À regarder de plus près, le mobile-home est plus un bien de consommation de loisir qu’un placement immobilier : ce  type de  logement    décote rapidement car il est éphémère et vite vétuste. De plus, comme son nom ne l’indique pas, un mobile-home se déplace une seule fois et en convoi exceptionnel, pour être installé définitivement sur une parcelle. Celle-ci est payante toute l’année, comme un loyer, à remettre au gérant du camping qui n’en ouvre l’accès que pendant la période estivale. L’hiver, les propriétaires ne disposent donc pas de leurs maisonnettes. Mais qu’importe, aux beaux jours, les vacanciers transforment leur préfabriqué en vrai lieu de villégiature et cela pour plusieurs décennies. Ainsi, ils posent les photos sur la cheminée en stuc, installent de fausses boîtes aux lettres pour les oiseaux, suspendent des pots de fleurs avec leur système d’arrosage automatique.

Pourquoi peut-on vouloir tout lâcher pour les vacances, mais en emportant son chez soi sur son dos, comme un escargot ? Je voulais comprendre ce qui motivait les habitants de la région à vouloir investir leurs économies, sur une concession de loisir reproduisant trait pour trait, le fonctionnement d’une société à petite échelle : les mobile-homes sont rangés en rangs d’oignons, bordées de mini-barrières, recréant ainsi un mini-monde avec ses rues, ses bégonias et sa vie de voisinage et ce qu’elle induit, comme tension.

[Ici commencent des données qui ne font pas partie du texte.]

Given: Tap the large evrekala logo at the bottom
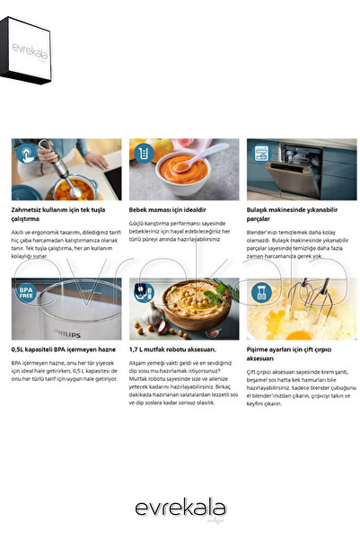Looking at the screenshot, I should [x=180, y=509].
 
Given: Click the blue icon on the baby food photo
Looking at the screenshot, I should [x=142, y=153].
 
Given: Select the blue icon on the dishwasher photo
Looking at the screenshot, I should [x=260, y=153].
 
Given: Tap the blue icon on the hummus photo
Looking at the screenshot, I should [x=142, y=290].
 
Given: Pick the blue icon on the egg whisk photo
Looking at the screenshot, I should [x=260, y=290].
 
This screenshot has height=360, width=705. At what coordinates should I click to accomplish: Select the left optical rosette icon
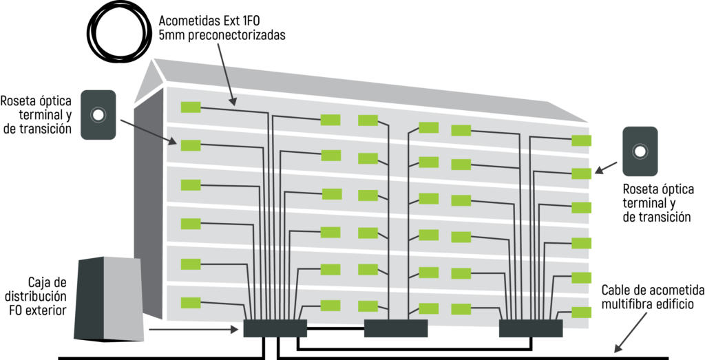(98, 114)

Alors j’ai rencontré Francine qui vit l’été à deux pas de la plage avant de rentrer passer l’hiver dans son HLM ; Marc et Stéphane, qui se sont rencontrés enfants dans ce camping et souhaitent partager cet endroit avec leurs garçons ; Maurice, figure emblématique qui s’habille en gendarme et circule le soir avec un gyrophare pour amuser la compagnie.

Ami-Ami ce n’est pas Miami avec ses touristes en bikini et ses palmiers mais un lieu de repli, rassurant, modeste, où l’on retrouve ses voisins comme si c’était sa famille. Il faut y venir pour comprendre, sentir ces petits riens que les gens viennent chercher. C’est comme si Ami-Ami avait le pouvoir de garder les gens ici, pour toujours.